MASS MEDIA & FAMIGLIA
Ciò che nasce dall’occhio del pubblico
di SARA LATTUADA
Quanto male può fare la scuola
di ORSOLA VETRI

MATERIALI & APPUNTI
Trovare ragioni di rinnovamento
di ROSANGELA VEGETTI
Una sorgente di responsabilità
di ROSANGELA VEGETTI

CONSULENZA GENITORIALE
Troppo grande per una carezza?
di ROSSELLA PROCACCIA

POLITICHE FAMILIARI
A proposito di "RU486"
COMITATO SCIENZA E VITA (a cura del)

LA FAMIGLIA NEL MONDO
Come cambia l’Europa
di ORSOLA VETRI

LIBRI & RIVISTE

 

 MASS MEDIA & FAMIGLIA - UN SENTIMENTO PER IL GRANDE SCHERMO

Ciò che nasce dall’occhio del pubblico

di Sara Lattuada
  

Sebbene i film ritraggano spesso la tenerezza, difficilmente essi le affidano il ruolo di protagonista.
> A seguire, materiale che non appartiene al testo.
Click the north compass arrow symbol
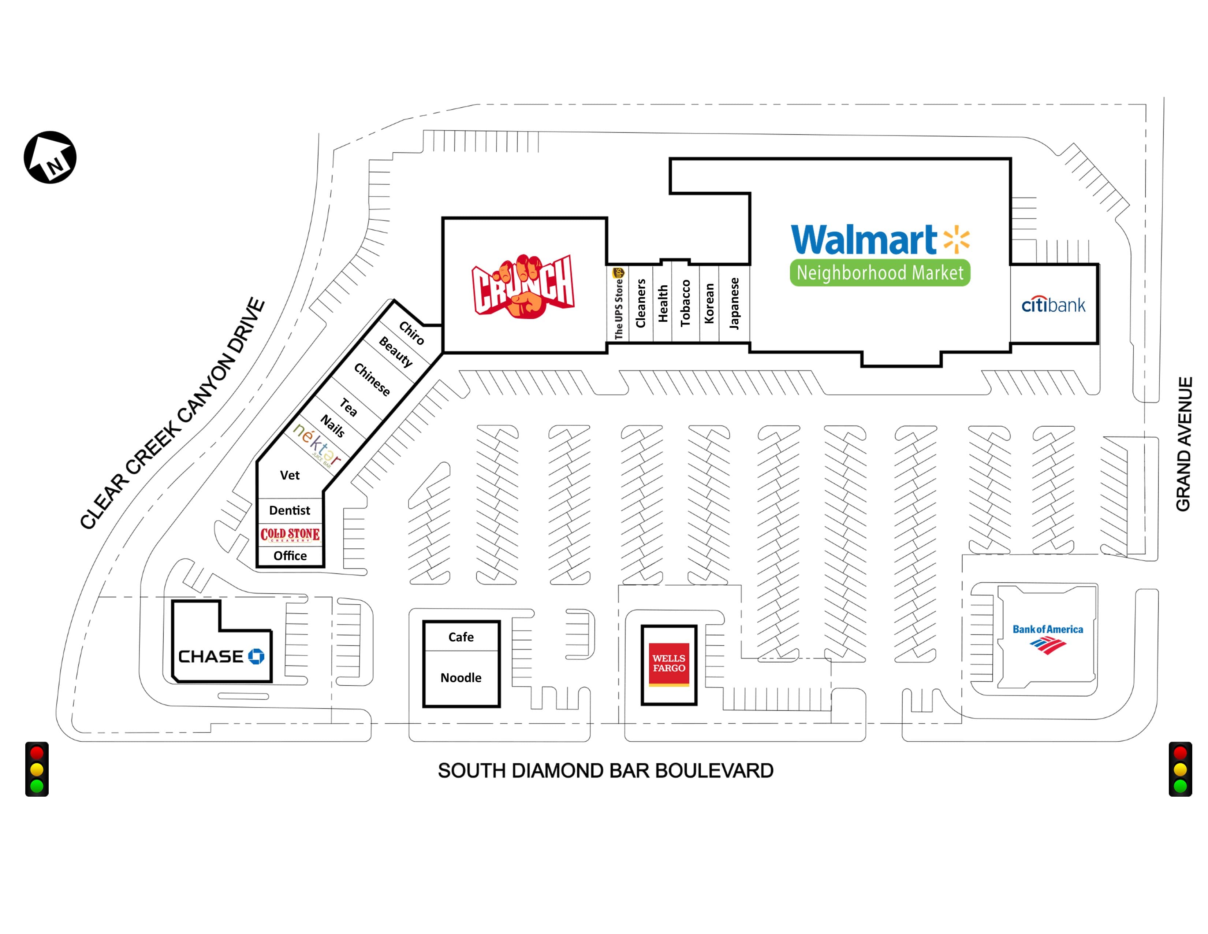pos(50,157)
Piuttosto rappresenta quella sfumatura che caratterizza il rapporto tra i personaggi o la sfaccettatura possibile per descrivere una relazione.
  

Nel 1983 Voglia di tenerezza di James L. Brooks, storia del rapporto tra una donna e sua madre nel corso di circa trent’anni, viene nominato per undici Oscar. Riesce ad aggiudicarsene ben cinque, tra i quali quello per Miglior film. Nel 1984 Shirley MacLaine riceve il David di Donatello come Migliore attrice straniera. Fioccano riconoscimenti anche ai Golden Globe: Miglior attrice, Miglior attore non protagonista, Migliore sceneggiatura, Miglior film. Premi e successo sono dovuti all’importanza riconosciuta al tema della tenerezza da parte di cinema e pubblico?

Sebbene i film ritraggano spesso la tenerezza, difficilmente essi le affidano il ruolo di protagonista: piuttosto è quello di sfumatura che caratterizza il rapporto tra i personaggi, di una sfaccettatura possibile per una relazione.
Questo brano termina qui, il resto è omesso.